Wahlkampfmanöver, etwa der Partei Die Linke, helfen da auch nicht. Ein alter A100-Stoppen-Antrag wurde nach einem Jahr wieder rausgekramt und auf die Tagesordnung des Ausschusses gesetzt. Ist ja gerade Wahlkampf in Berlin. Ob die Arbeit, die A100 wirklich zu stoppen, damit unterstützt wird, wenn die A100-Gegner sich gegenseitig vorführen wollen? Eher nicht. Nun, es wurde vertagt.

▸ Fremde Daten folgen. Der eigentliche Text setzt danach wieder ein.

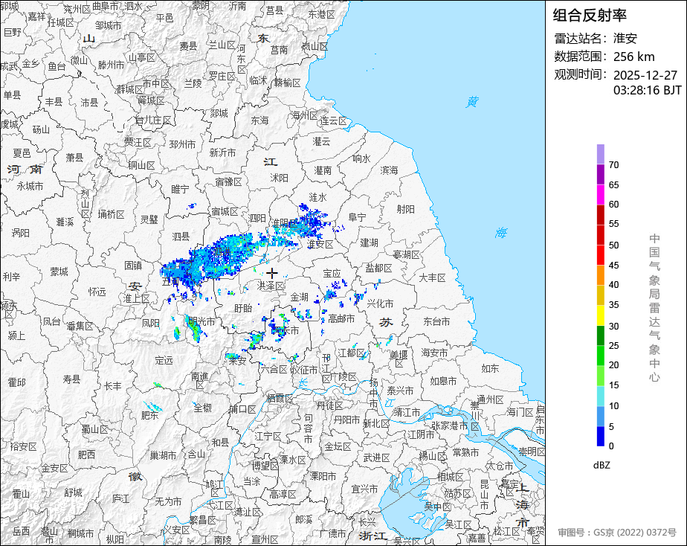Select the yellow 30–35 dBZ legend swatch
The image size is (687, 546).
tap(600, 315)
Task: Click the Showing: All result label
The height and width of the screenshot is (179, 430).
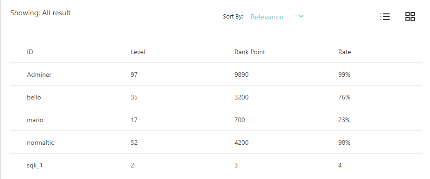Action: click(40, 13)
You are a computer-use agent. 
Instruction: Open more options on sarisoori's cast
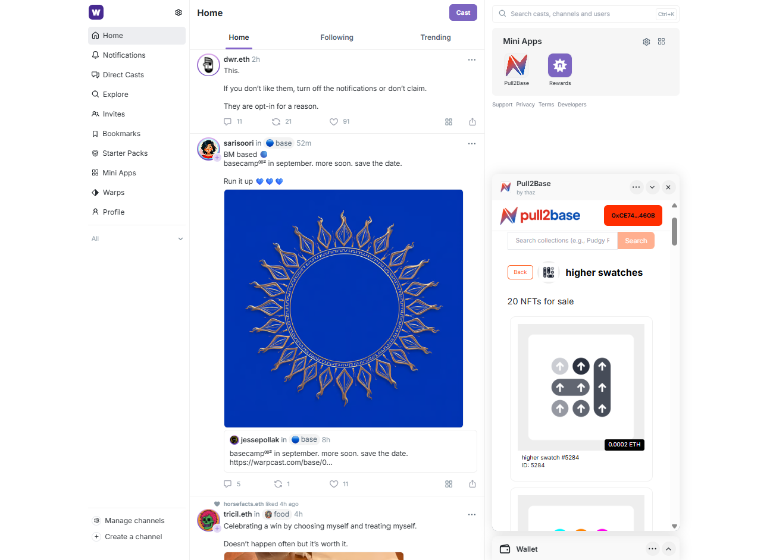pyautogui.click(x=472, y=143)
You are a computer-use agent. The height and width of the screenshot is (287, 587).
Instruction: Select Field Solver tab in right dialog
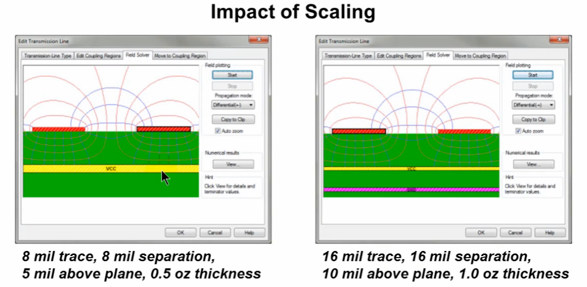(438, 55)
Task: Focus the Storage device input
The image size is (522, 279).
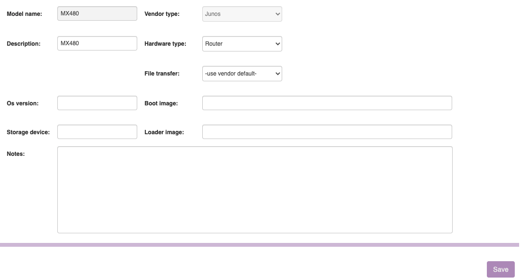Action: click(97, 132)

49-EUR-Ticket - wann kommt es denn nun?
Der Teufel mag im Detail stecken. Aber vor allem muss halt Zeit und Kraft investiert werden. Beim 49-EUR-Bundesticket wird eher Zeit investiert, aber etwas anders als gedacht: Im Gegensatz zu diversen Ankündigungen und Wünschen läuft es nun auf dem 1. Mai 2023 hinaus. Ich freue mich (trotz der diversen nur bedingt nachvollziehbaren Verzögerungen)! In den Ländern und Gemeinden wird nun sicherlich viel über zusätzliche Ticketvarianten auf Basis des 49-EUR-Tickets nachgedacht: Jobtickets wird es geben, Schüler- und Sozialtickets sicher ebenso. Und zwar nicht nur in Berlin. Und die werden dann auch bundesweit gelten. Ein Knackpunkt wird erst mit der Zeit gelöst werden: die Einnahmeaufteilung. Denn auch hier wird es einer Fein- und einer Nachjustierung bedürfen. Der Gesetzesentwurf jedenfalls ist endlich fertig und liegt nun im Kanzleramt, und demnächst im Bundestag.
Verdruckster Autogipfel aka 1. Mobilitätsgipfel - die Nachbetrachtung
Relativ kurzfristig wurde zum 10. Januar 2023 ins Kanzleramt zum sogenannten Mobilitätsgipfel eingeladen. Geladene Gäste? VW, Mercedes, Tesla, BMW, Ford, Opel und Daimler Truck (und ja, auch Northvolt) - dazu Verbände wie ADAC, Verband der Automobilindustrie (VDA), tatsächlich waren auch Agora Verkehrswende und das Bündnis Sozialverträgliche Mobilitätswende eingeladen. Bei insgesamt 37 Teilnehmenden wäre das kein Mobilitätsgipfel - wohl dadrum wurde am Tag selbst und im Nachgang erläutert, dass der Teilnehmerkreis nach den Themen ausgewählt worden sei, beim nächsten Gipfel - noch in diesem Jahr - wäre die Zusammensetzung dann anders. Nun denn. Und inhaltlich? Top 1: Klima- und Umweltschutz im Verkehr: Fokus vollständig auf Antriebswende, aber mangels konkreter BMDV-Vorschläge keine Verabredungen zur Dekarbonisierung. Allerdings ließen die Autobauer den Verkehrsminister dem Vernehmen nach bei seinem Wunsch nach Technologieoffenheit abblitzen und bekräftigten ihren Fokus auf die Elektromobilität. Top 2 betraf die vernetzte Mobilität: Deutschland soll zum führenden Innovationsstandort für autonomes Fahren werden. Schließlich ging es bei TOP 3 um die Resilienz von Lieferketten - die Problemlage ist nun geeint.